> [Text]:
▼

= Mandaean studies =

Academic discipline pertaining to Mandaeans and Mandaeism

Mandaean studies, or Mandaic studies when referring to linguistic studies, is the study of the Mandaean religion, Mandaean people, and Mandaic language. It can be considered as a subdiscipline of Aramaic studies, Semitic studies, Middle Eastern studies, and Oriental studies. Related disciplines include Syriac studies, Assyriology, Iranian studies, Jewish studies, and religious studies.

==History==
===Early history===
One of the earliest Europeans to write detailed works about the Mandaeans was Ignatius of Jesus, an Italian Roman Catholic friar who published a 1652 treatise on Mandaeism, Narratio originis, rituum, & errorum christianorum Sancti Ioannis ("Narration of the Origin, the Rituals, and the Errors of the Christians of St. John").

During the 19th century, scholars such as Matthias Norberg and Julius Heinrich Petermann published printed versions of the Ginza Rabba. Petermann also performed field research with the Mandaeans in southern Iraq during the 1850s, where he worked with Yahya Bihram as his primary informant.

===20th century===
In the early 20th century, Mandaean studies saw major progress as many works about Mandaeism were published, particularly translations of Mandaean texts into German by Mark Lidzbarski. During the 1930s, studies on Mandaeism were published by European scholars and writers such Hugo Odeberg (1930), Robert Stahl (1930), and Alfred Loisy (1934). Afterwards, the field went into a temporary hiatus due to the turmoils of World War II.

During the mid-1900s, Rudolf Macúch wrote a dictionary and grammar of Mandaic, while E. S. Drower (1879–1972) translated many hitherto unknown Mandaean texts into English and documented the Mandaean communities of Iraq in great detail. Drower spent decades in Iraq and obtained dozens of Mandaean texts for the Drower Collection through her primary field consultant, Sheikh Negm bar Zahroon. Even today, many Mandaean texts remain accessible to Western scholars solely through Drower's works.

During the latter half of the 20th century, other scholars active in Mandaean studies include Kurt Rudolph, Eric Segelberg, Edwin M. Yamauchi, and Edmondo Lupieri.

▲

> [Extracted material]:
▼

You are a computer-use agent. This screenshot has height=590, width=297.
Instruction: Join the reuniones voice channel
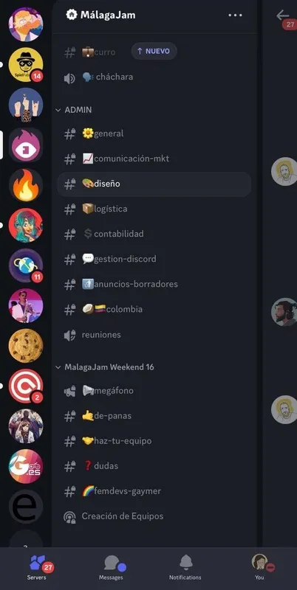154,335

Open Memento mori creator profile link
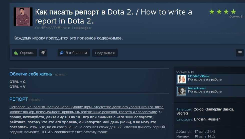197,88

▲

> [Instruction]: Reproduce verbatim the passage of the Mandaean studies text above, from "Mandaean studies, or" to "and religious studies.".

> [Written answer]:
Mandaean studies, or Mandaic studies when referring to linguistic studies, is the study of the Mandaean religion, Mandaean people, and Mandaic language. It can be considered as a subdiscipline of Aramaic studies, Semitic studies, Middle Eastern studies, and Oriental studies. Related disciplines include Syriac studies, Assyriology, Iranian studies, Jewish studies, and religious studies.